他存心調侃,想逗逗戚情,覷了道眼風,卻在迷蒙的光線裏發覺戚情沒黑臉。

相反,元帥大人不知為何心情似乎還不錯,唇角勾了勾,冷冰冰的臉容都有了點春風化雪的跡象。

真是越來越陰晴不定了。

季行覺摸不準戚情心情好壞的指向標,決定放過戚情那只可憐的腳,低下頭認真地跳接下來的舞步。

這節舞步的節奏基本是由戚情掌握的,好在他沒在這方面壞心眼,算得上體貼。

一曲結束,季行覺感覺比看學生的論文還費神,松了口氣,剛想找個理由溜出去,身後傳來聲熟悉的嗓音:“老師。”

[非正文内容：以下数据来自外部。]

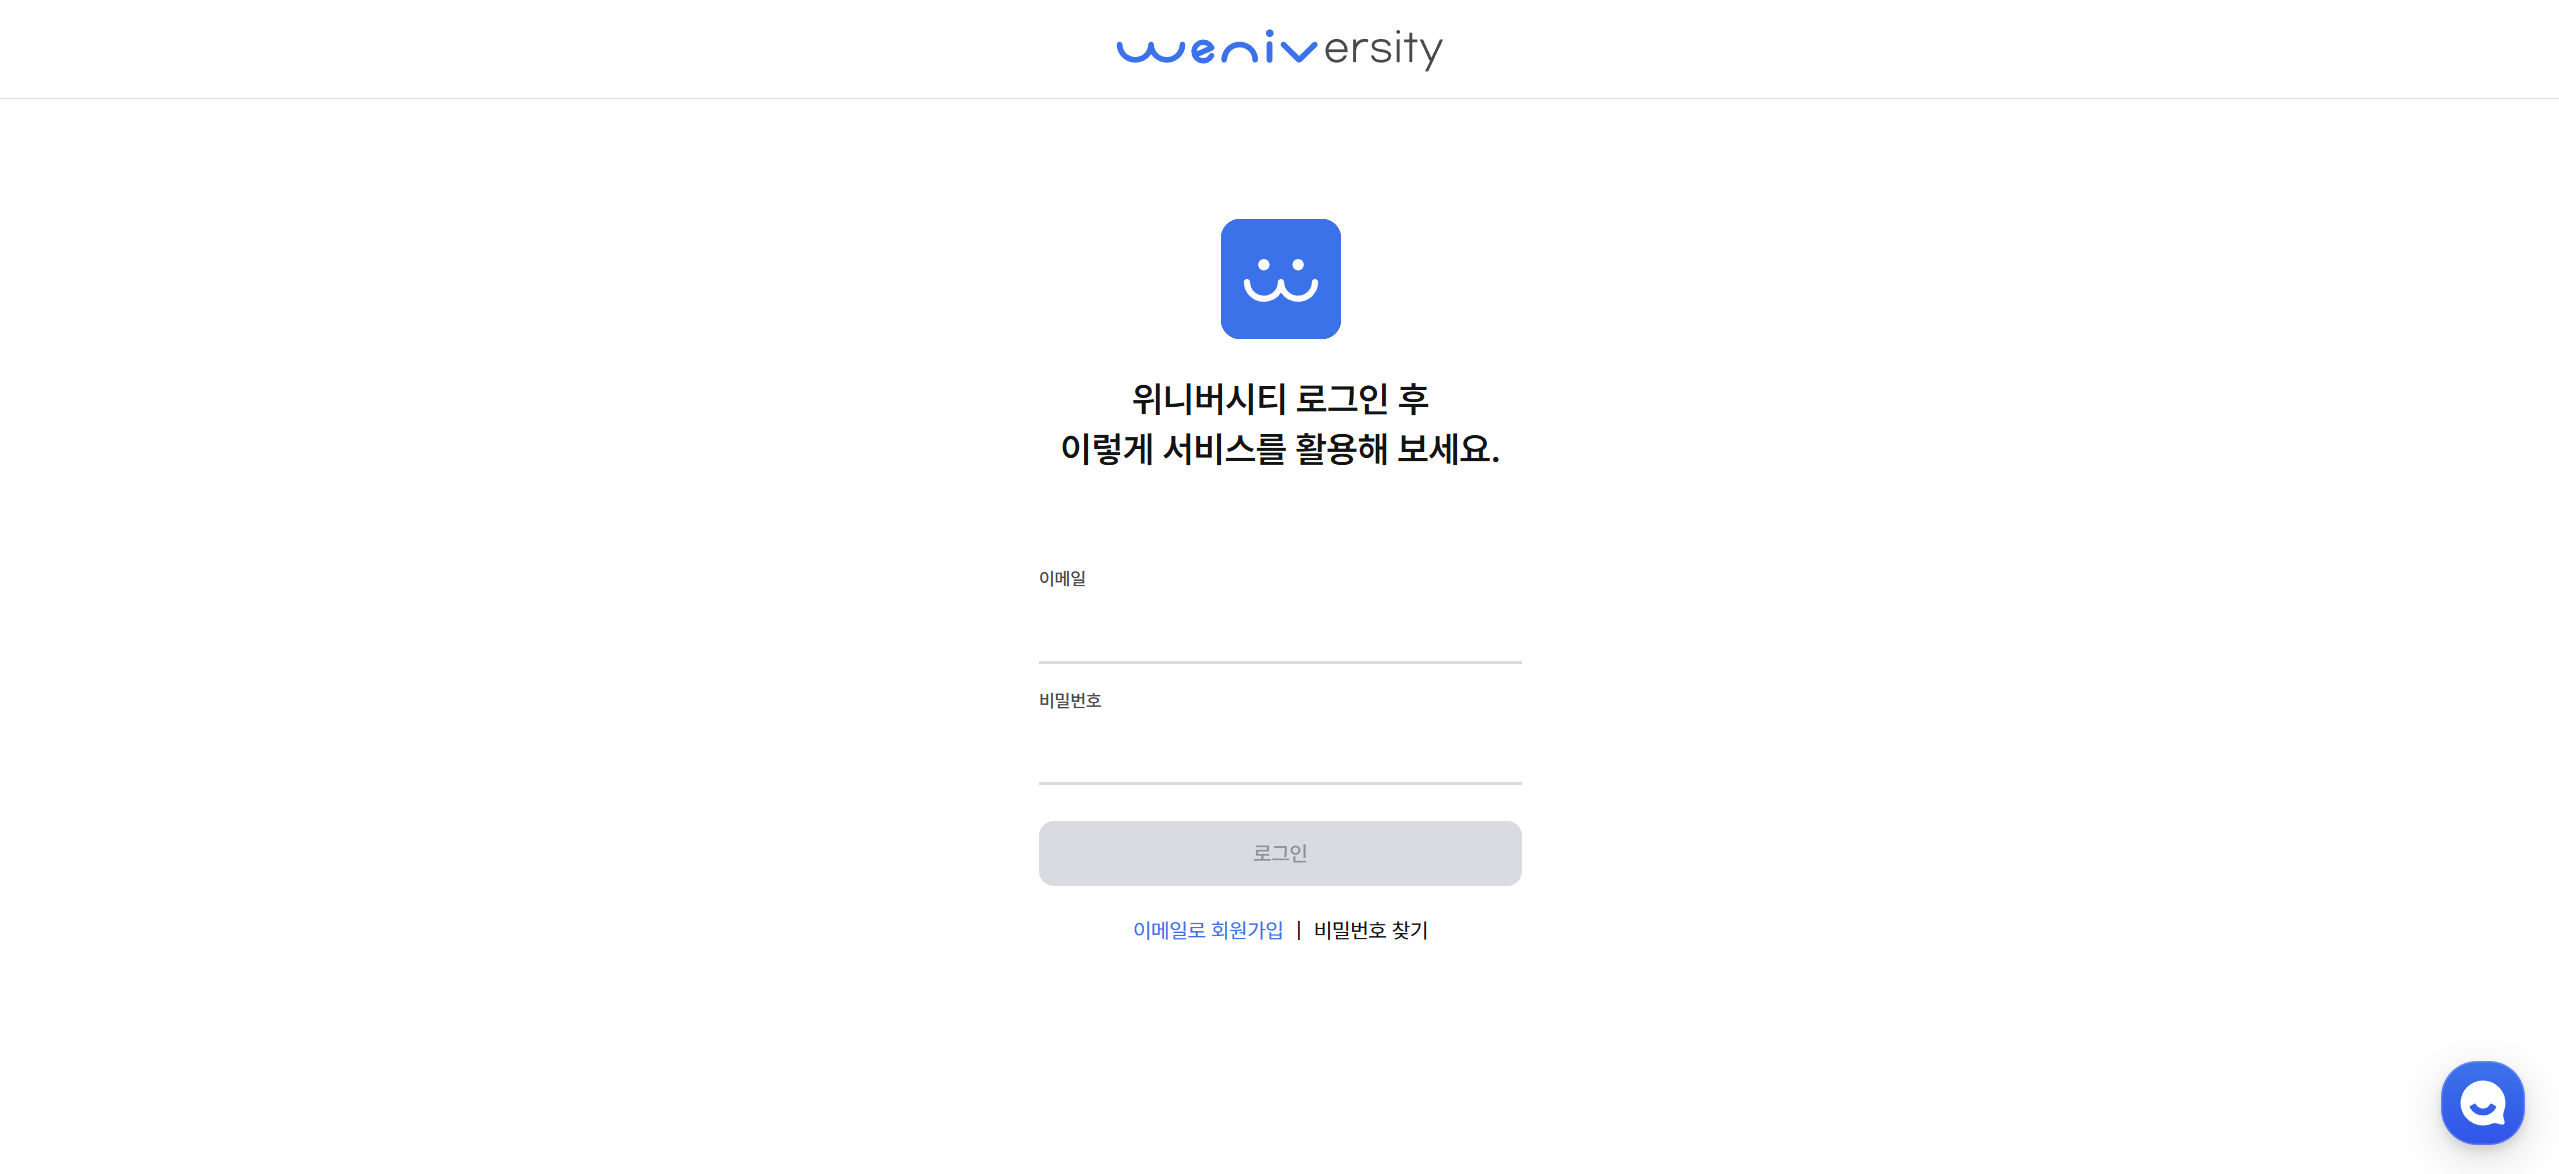This screenshot has height=1174, width=2559.
Task: Click the smiley icon's right eye
Action: point(1298,265)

戚情放開季行覺,卻並未挪開按在他肩上的手,側過去的目光銳利。

季行覺轉過身,回以禮貌笑容:“三皇子殿下,晚上好。”

皇帝陛下膝下有三位皇子,面前的是年齡最小的三皇子,曾經隱姓埋名在安卡拉大學上學,季行覺帶他做過項目。

三皇子總是淺淺笑著,平易近人,很能予人好感:“雖然我已經畢業了,沒能在您手下繼續研究,但您是我敬重的老師,請直接叫我哈林就好。”